== The data

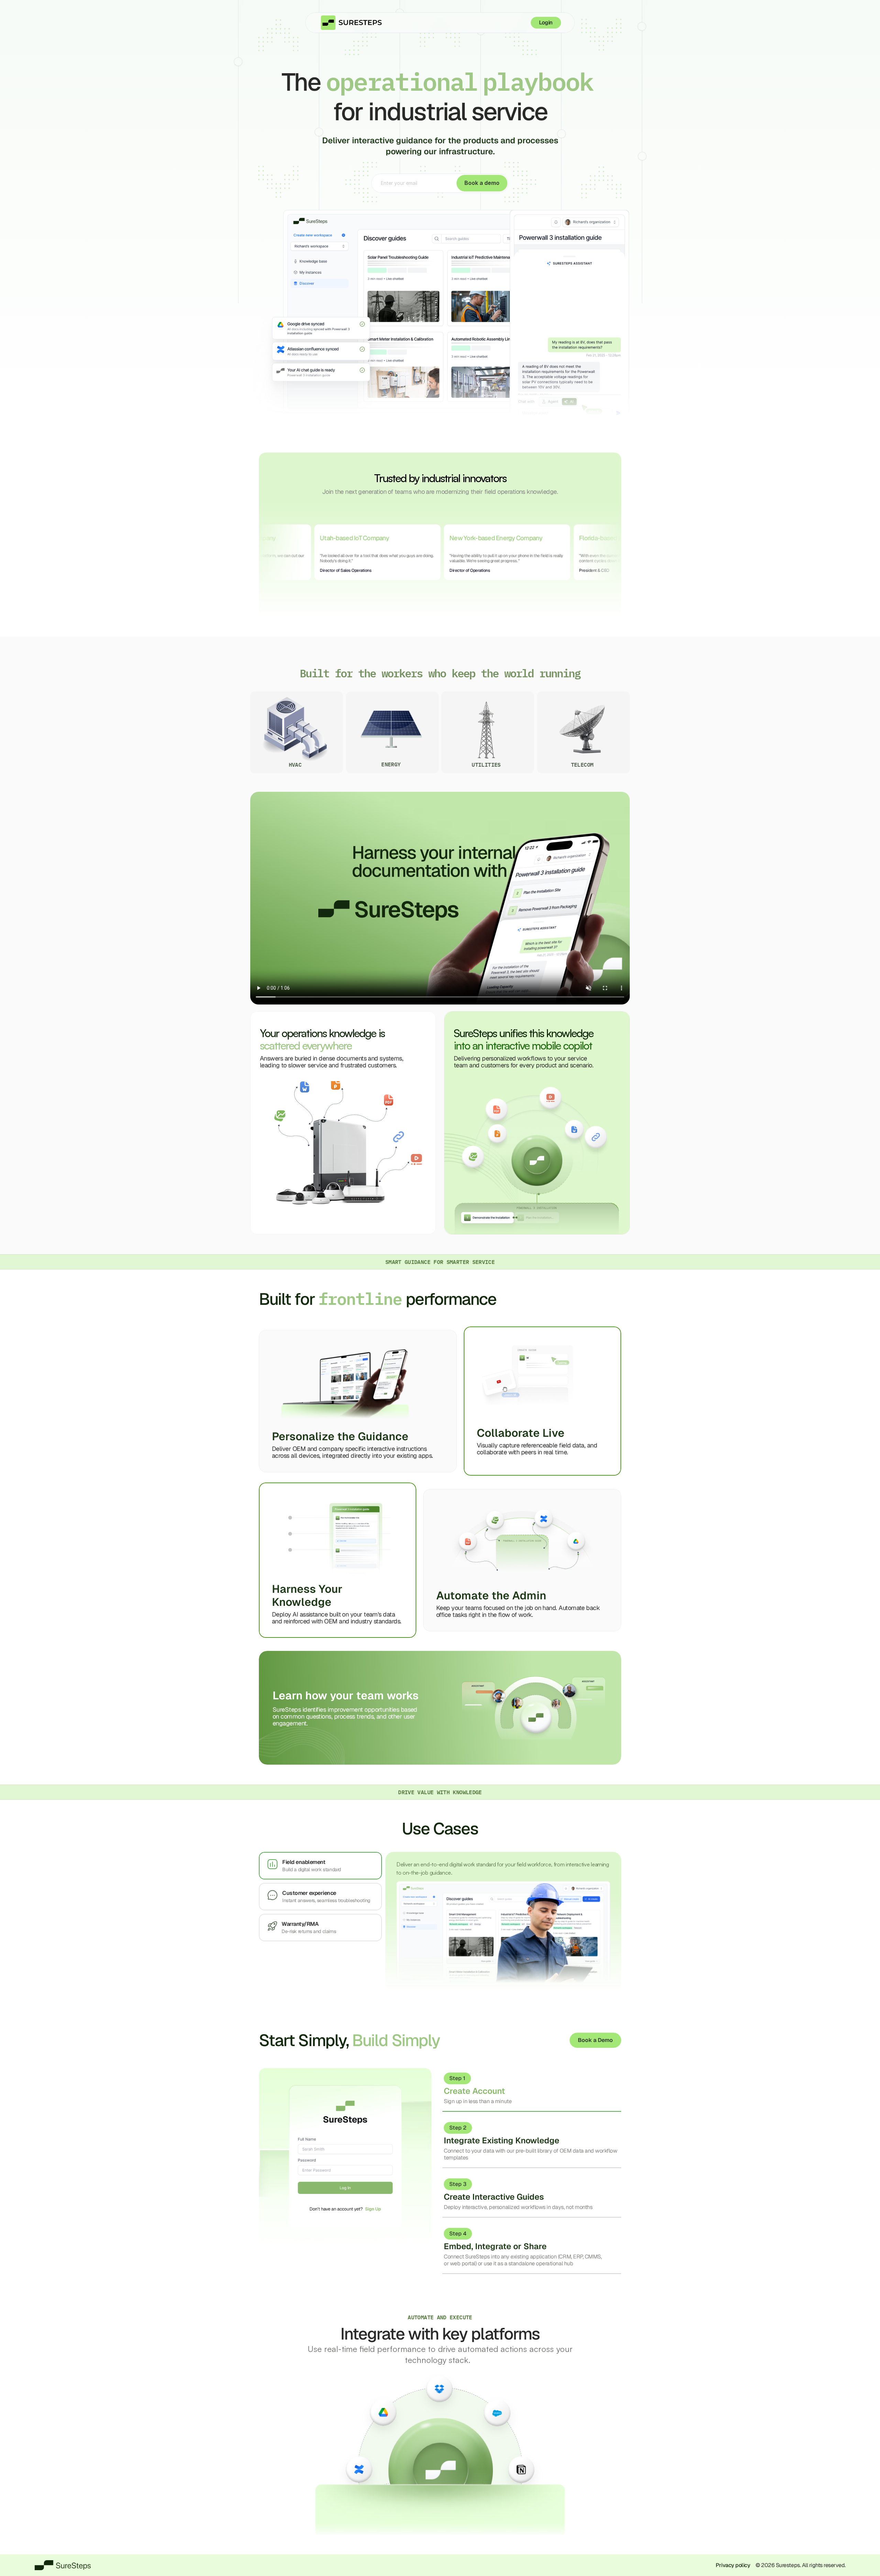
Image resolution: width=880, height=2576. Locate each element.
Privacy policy (733, 2565)
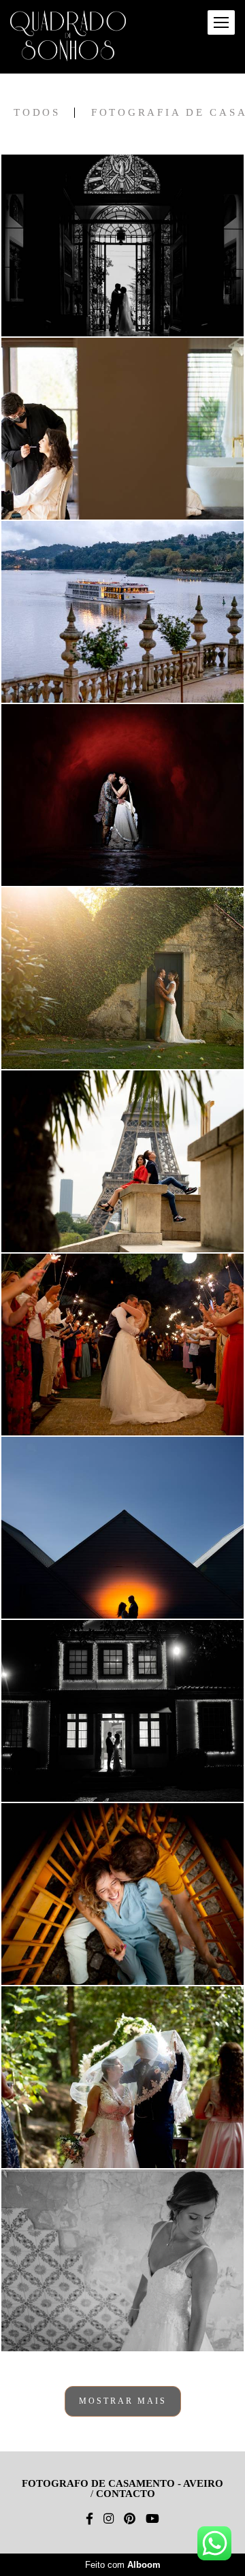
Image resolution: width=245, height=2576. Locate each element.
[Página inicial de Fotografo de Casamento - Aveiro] (68, 36)
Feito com (123, 2565)
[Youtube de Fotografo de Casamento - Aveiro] (152, 2519)
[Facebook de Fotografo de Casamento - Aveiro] (89, 2519)
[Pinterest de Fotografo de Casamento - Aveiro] (129, 2519)
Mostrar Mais (123, 2401)
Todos (37, 113)
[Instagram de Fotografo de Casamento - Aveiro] (108, 2519)
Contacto (125, 2494)
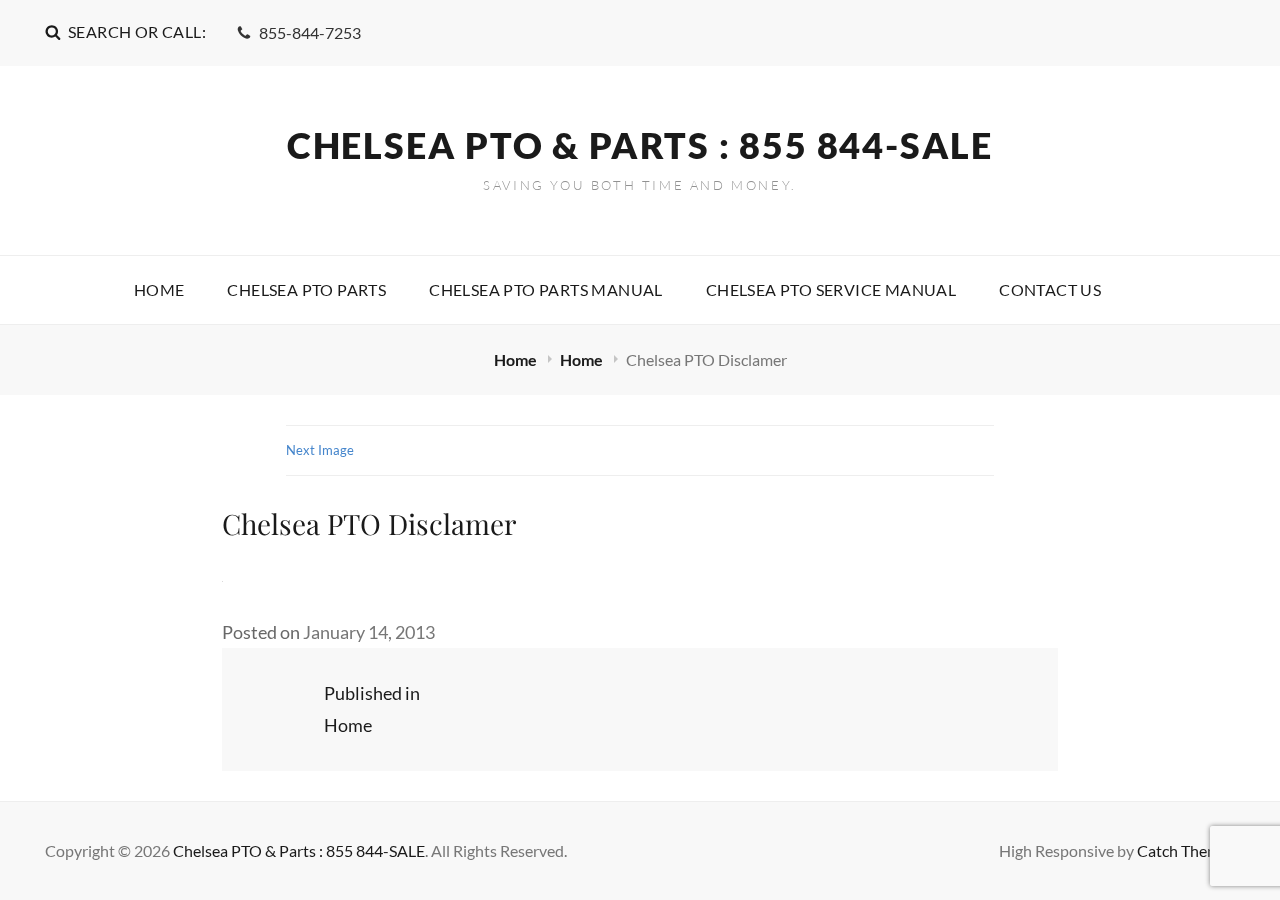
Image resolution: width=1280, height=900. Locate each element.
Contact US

====

### Prompt
Copy word for word every line from the start of the material through the line holding "Contacto (125, 2494)". The pictures are not part of the copy.

### Answer section
Image resolution: width=880, height=2576. Locate each element.
Privacy policy (733, 2565)
Image resolution: width=245, height=2576. Locate each element.
[Página inicial de Fotografo de Casamento - Aveiro] (68, 36)
Feito com (123, 2565)
[Youtube de Fotografo de Casamento - Aveiro] (152, 2519)
[Facebook de Fotografo de Casamento - Aveiro] (89, 2519)
[Pinterest de Fotografo de Casamento - Aveiro] (129, 2519)
Mostrar Mais (123, 2401)
Todos (37, 113)
[Instagram de Fotografo de Casamento - Aveiro] (108, 2519)
Contacto (125, 2494)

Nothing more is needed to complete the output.